*** Page

I have found that Junia is not only an interesting topic of research herself, but that she is also a handy person around which to organize other thoughts and principles. I hope that my upcoming posts on Junia will contain enough new material, of general application, to be found useful to the reader. So this post is going to be about the reliability of Bible software.

To summarize the preceding posts, the evidence that Junia is among the apostles is based on

1) the unbroken witness of Greek literature from the New Testament era up to the present
2) the unanimous tradition of translating Andronicus and his partner as “among the apostles” in all Bible translations until the 21st century
3) the near universal agreement that Junia was a woman (I will touch on this in a future post)
4) the overwhelming weight of grammatical evidence that the person in the grammatical construction. translated in the KJV as “noted among the apostles,” was a member of the group. There is one exception to this, which suggests to me that the dialogue on Junia could continue into the future.

What is striking about this case, is that the article on which the reading “Junia …. well-known to the apostles” is based, cannot be defended. Therefore, the reading “well-known to the apostles” has no published scholarly foundation.

I have thought a lot about how something like this could happen, and I think it would be worthwhile picking apart more of the argumentation on this issue. In 2006, Wayne Grudem wrote a response to a comment of mine on the Wallace and Burer article. I had written,

“It is now well-known that Wallace and Burer misquoted Psalm of Solomon in their article. They actually mistook a noun for an adjective. In fact, Dr. Grudem’s entire section on Junia is riddled with factual errors.”

(First, let me just say that when I used the phrase “riddled with errors” I was engaging in the time-honoured game of pingpong. I was returning Grudem’s serve. “Riddled with errors” was a phrase that Dr. Grudem used several times for the work of other respected scholars in his book Evangelical Feminism and Biblical Truth. I was just picking the phrase out of his book and offering it back to him, in, what seemed to me at the time to be allowable irony. I now regret responding to him in kind, but I admit that that is what I did.

But here is the point. Wallace and Burer did cite episemos as an adjective in their article. However, in the New English Translation of the Septuagint it is considered to be the noun episemon. I hold to that view. But this difference of opinion was not mentioned in the W & B article. And in Mike Burer’s discussion in this post, he fell short of providing adequate rationale for considering episemos an adjective. (See note below. ) So why did Dr. Grudem, and Wallace and Burer, consider episemos to be an adjective in Pss. Solomon 2:6? Here is a clue. Dr. Grudem put it like this,

4. Bible Works parses episemos in Psalms of Solomon 2:6 as an adjective, which makes most sense in the context. This gives Burer and Wallace’s meaning, that the Jewish captives were “a spectacle visible among the gentiles.” This argues that McCarthy is wrong to say “they mistook a noun for an adjective.” Did Bible Works also mistake a noun for an adjective?

******
*** Information provided

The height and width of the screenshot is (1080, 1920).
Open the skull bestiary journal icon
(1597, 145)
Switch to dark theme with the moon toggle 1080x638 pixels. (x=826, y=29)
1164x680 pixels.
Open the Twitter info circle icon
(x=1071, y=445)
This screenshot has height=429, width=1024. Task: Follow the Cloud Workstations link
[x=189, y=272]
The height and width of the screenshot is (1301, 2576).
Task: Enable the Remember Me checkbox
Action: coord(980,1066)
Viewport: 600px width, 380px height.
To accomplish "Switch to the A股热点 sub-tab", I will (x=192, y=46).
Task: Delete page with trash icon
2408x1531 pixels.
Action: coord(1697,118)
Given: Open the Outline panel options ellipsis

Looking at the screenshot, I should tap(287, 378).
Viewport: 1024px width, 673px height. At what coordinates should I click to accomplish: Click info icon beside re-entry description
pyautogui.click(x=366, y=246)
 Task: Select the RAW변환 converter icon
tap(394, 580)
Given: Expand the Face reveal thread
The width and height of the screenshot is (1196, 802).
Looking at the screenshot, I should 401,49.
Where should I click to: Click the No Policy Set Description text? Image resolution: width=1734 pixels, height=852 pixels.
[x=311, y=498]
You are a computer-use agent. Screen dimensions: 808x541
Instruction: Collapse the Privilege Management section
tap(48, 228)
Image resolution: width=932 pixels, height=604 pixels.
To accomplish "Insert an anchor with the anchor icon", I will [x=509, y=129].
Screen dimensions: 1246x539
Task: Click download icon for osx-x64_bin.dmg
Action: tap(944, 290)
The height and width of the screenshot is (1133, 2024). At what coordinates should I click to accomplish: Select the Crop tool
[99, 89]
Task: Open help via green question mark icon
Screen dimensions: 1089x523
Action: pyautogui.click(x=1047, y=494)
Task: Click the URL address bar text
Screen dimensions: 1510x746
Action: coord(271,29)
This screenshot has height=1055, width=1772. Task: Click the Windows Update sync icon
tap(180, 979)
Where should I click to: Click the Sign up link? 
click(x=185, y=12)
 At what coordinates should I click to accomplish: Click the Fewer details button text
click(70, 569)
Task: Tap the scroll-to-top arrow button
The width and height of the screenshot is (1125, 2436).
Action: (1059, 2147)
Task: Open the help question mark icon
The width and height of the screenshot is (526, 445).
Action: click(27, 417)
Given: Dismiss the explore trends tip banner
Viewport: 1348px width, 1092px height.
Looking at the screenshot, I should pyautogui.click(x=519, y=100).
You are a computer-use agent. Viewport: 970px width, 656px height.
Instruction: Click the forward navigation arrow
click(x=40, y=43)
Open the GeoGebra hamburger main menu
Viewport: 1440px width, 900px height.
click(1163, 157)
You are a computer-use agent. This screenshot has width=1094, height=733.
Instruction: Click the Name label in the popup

******

Set problem. Continue the post about Junia and Bible software from the point where it ends.

Task response.
Now it is five years later. I can only say that, on reflection, “Yes, I believe that Bible Works mistook a noun for an adjective.” That is my assessment. And there is a world of students out there using software – to learn Greek, to understand the Bible better, and to defend their choice of Bible Version. I mention this because, in my view, reliance on software needs to be rolled back. Who wrote the software? Think about it. That person is a fallible human being, just like anyone else. There is no Bible verse “Software who art in code, hallowed be thy text.”

I’ll demonstrate another case where software falls down. On this site, there is a clickable lexicon for each word. The meaning for diakonos, the word used for Phoebe in Romans 16:1, is listed in this way,

διάκονος,n  \{dee-ak’-on-os}
1) one who executes the commands of another, esp. of a master,  a servant, attendant, minister  1a) the servant of a king  1b) a deacon, one who, by virtue of the office assigned to him  by the church, cares for the poor and has charge of and  distributes the money collected for their use  1c) a waiter, one who serves food and drink

Nothing wrong with that. It is gender inclusive and concise. But at the side of this entry one can read “Case A, Number S, Gender F.” This means that the word is accusative case, singular and feminine. I have often seen the argument that since the word used for Phoebe’s office is feminine, that means that she was filling a feminine role.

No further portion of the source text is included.